DIRECTIONS
Could you give back exactly the lines below from the one with "Click the Search Query info icon" through the one with "Instruction: View process", without a single picture?

DATA SUPPLIED
● ● ● ●

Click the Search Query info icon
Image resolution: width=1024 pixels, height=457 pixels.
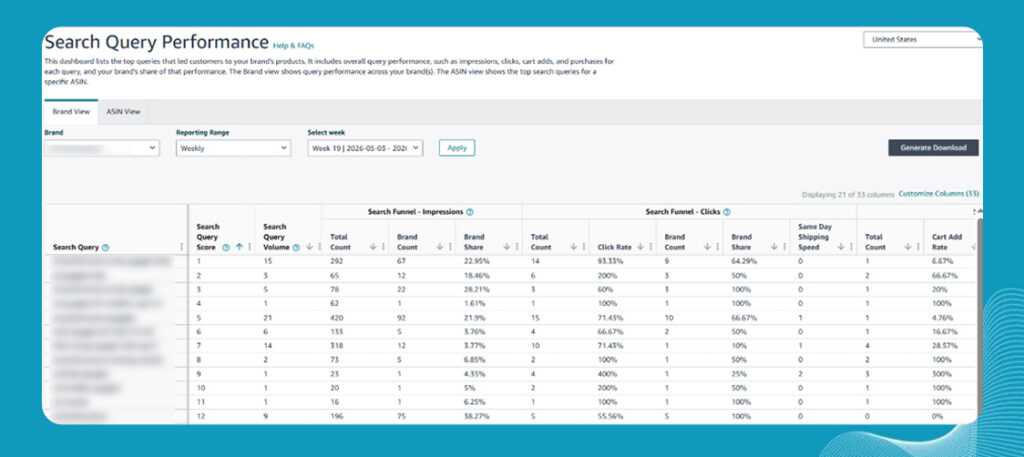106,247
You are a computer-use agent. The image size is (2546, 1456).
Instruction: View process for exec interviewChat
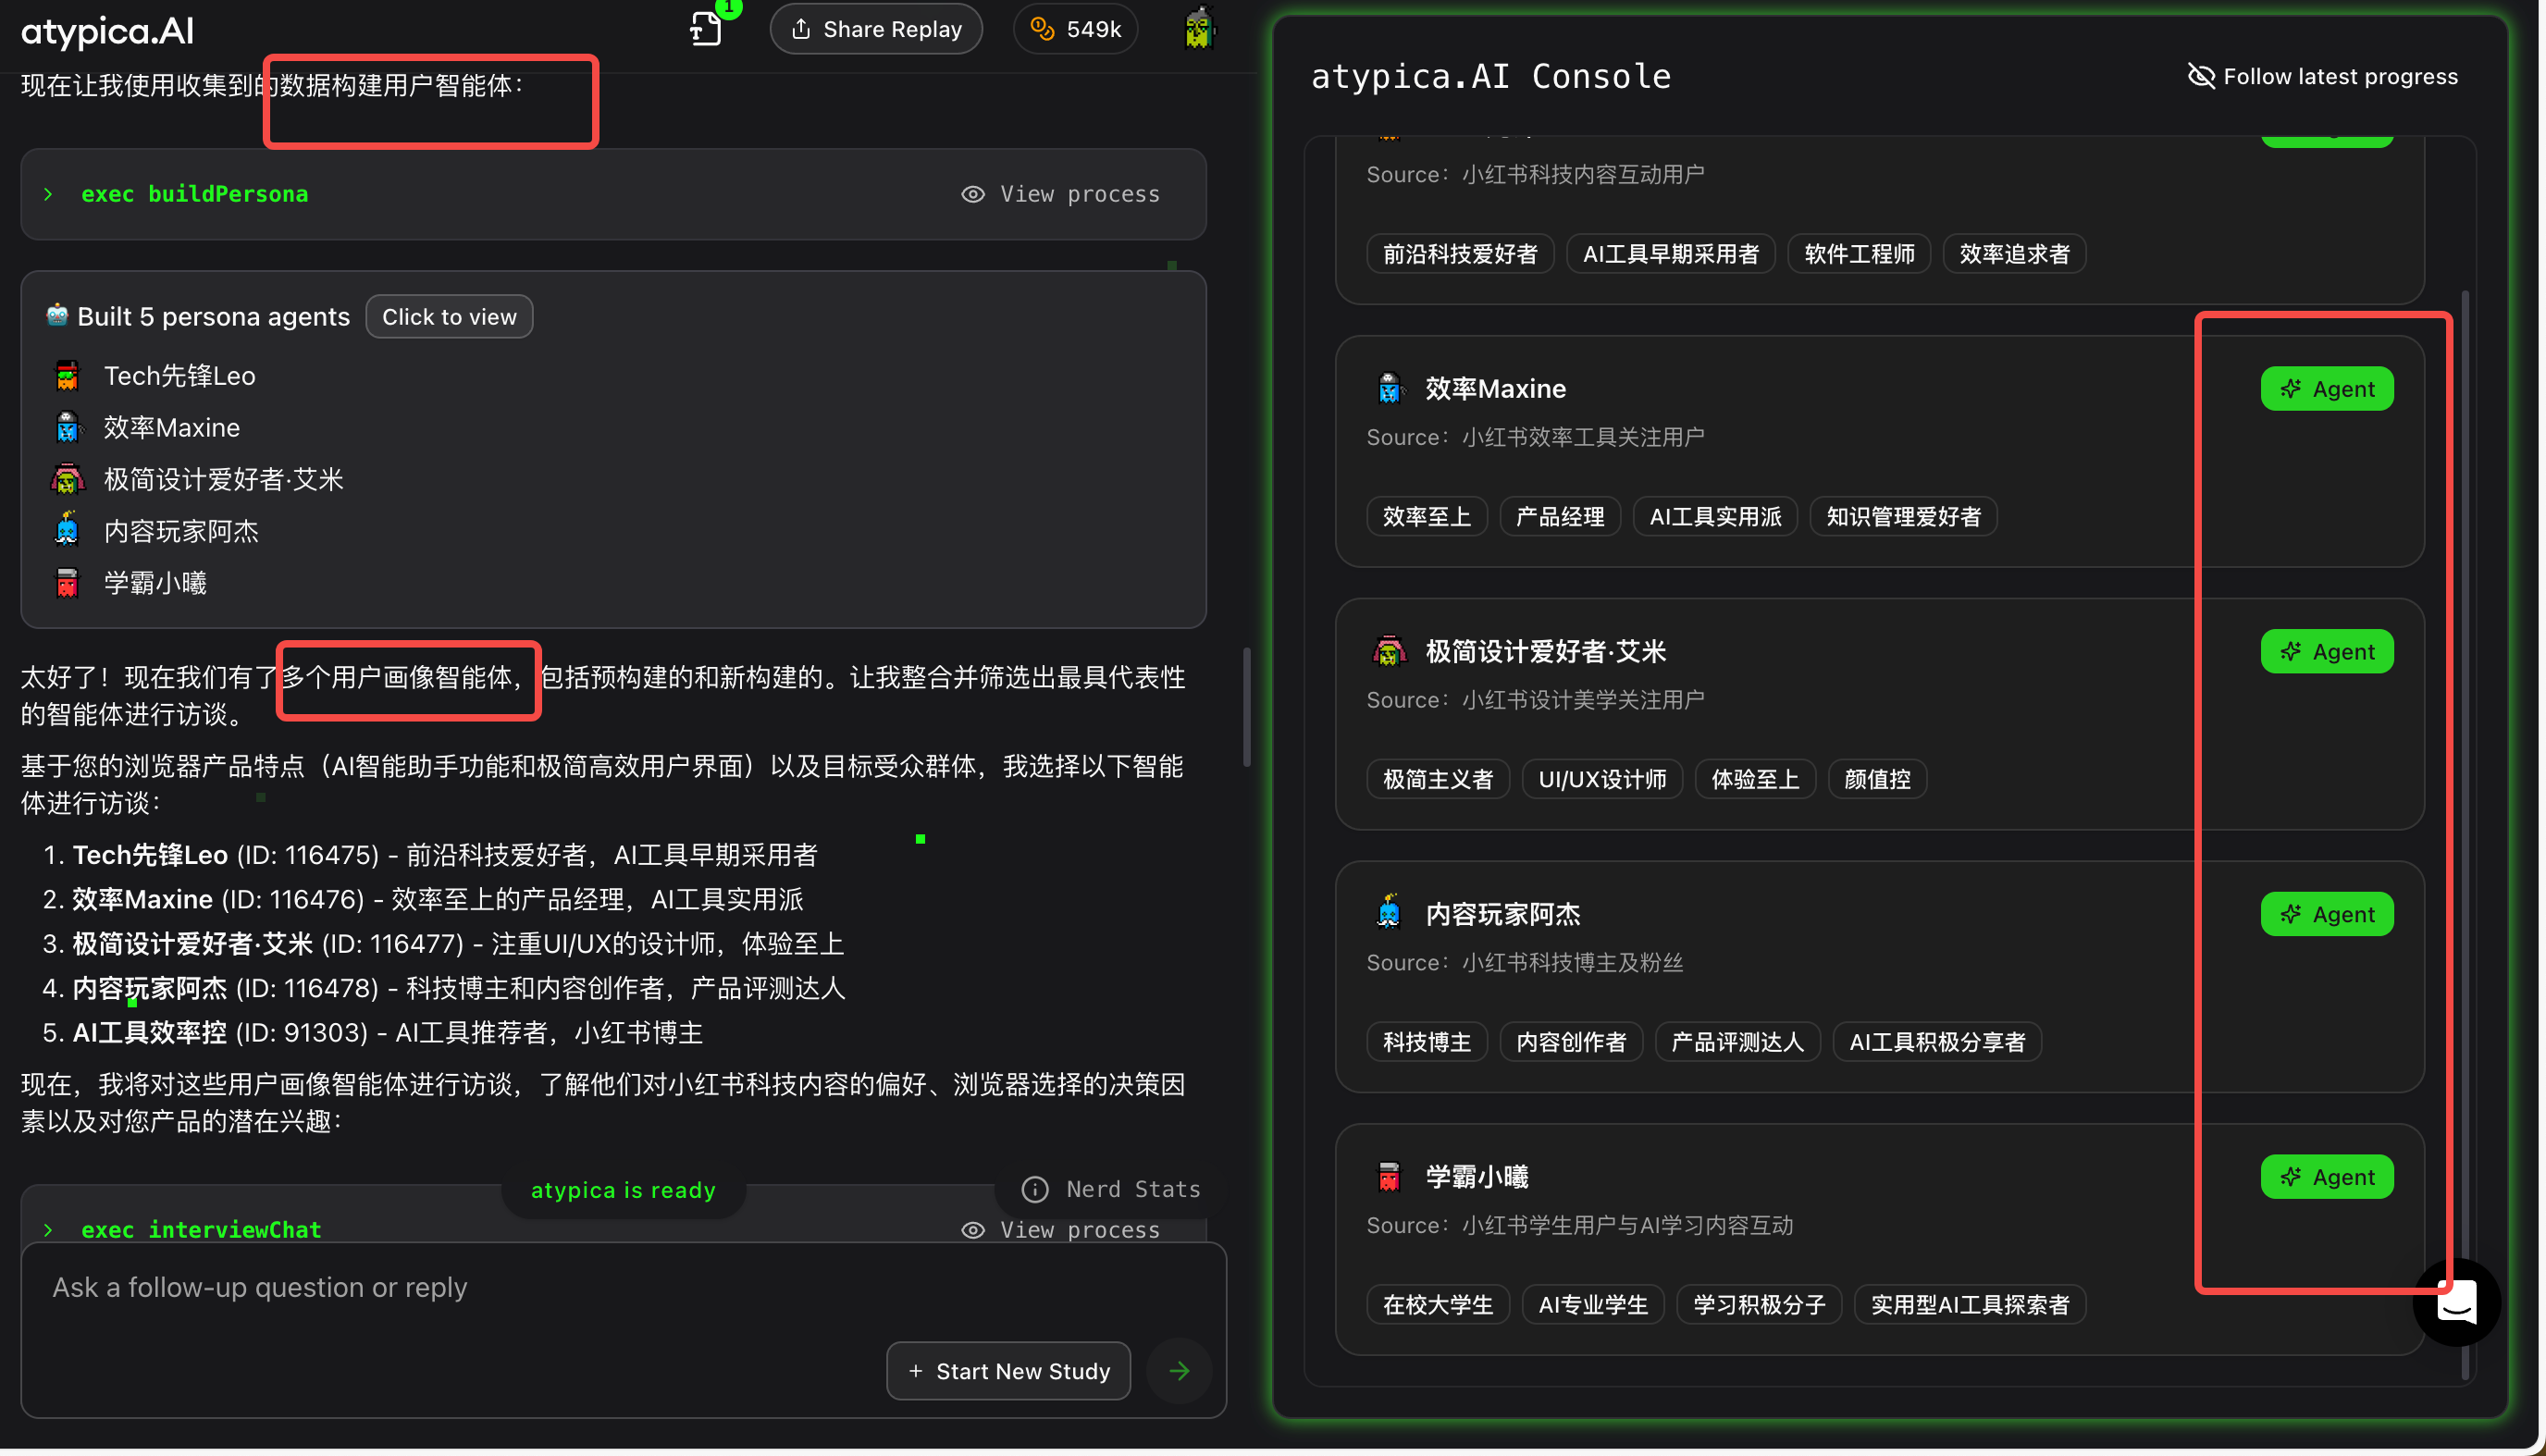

● ● ● ●

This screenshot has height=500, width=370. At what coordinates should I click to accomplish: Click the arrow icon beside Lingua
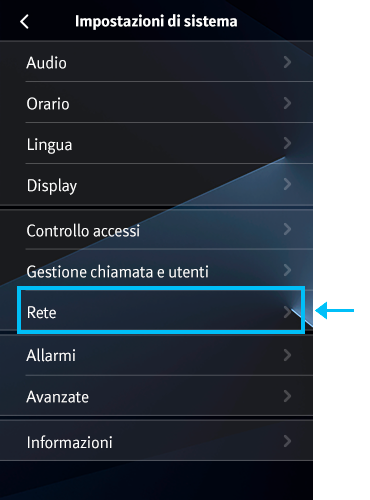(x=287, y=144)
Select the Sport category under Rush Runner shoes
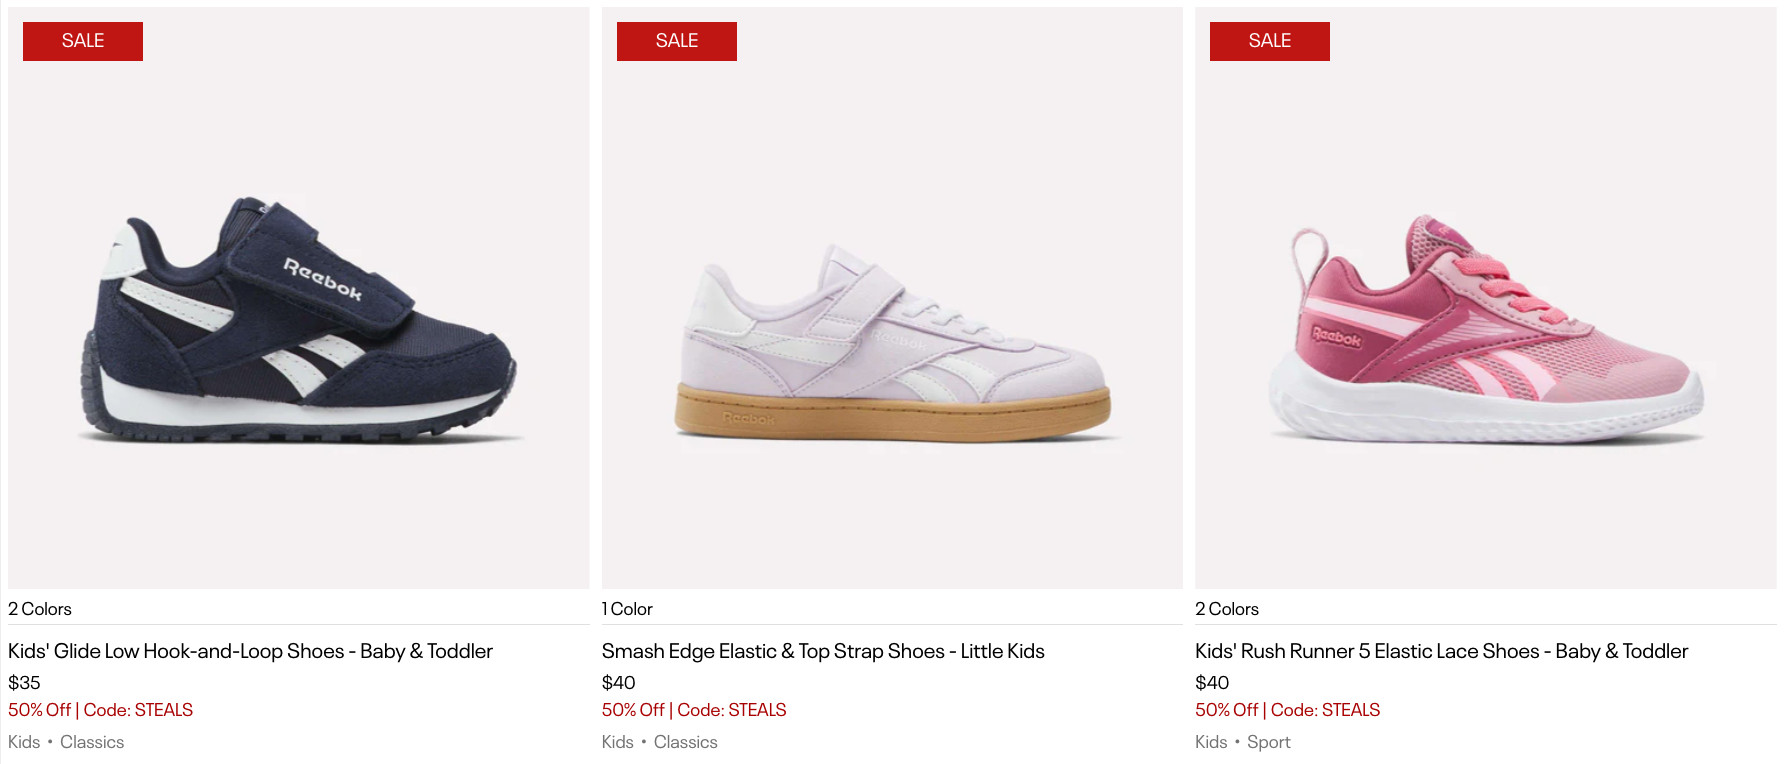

● ● ● ●

EXERCISE SOLUTION
Click the Search Query info icon
Image resolution: width=1024 pixels, height=457 pixels.
106,247
You are a computer-use agent. The image size is (2546, 1456).
Instruction: View process for exec interviewChat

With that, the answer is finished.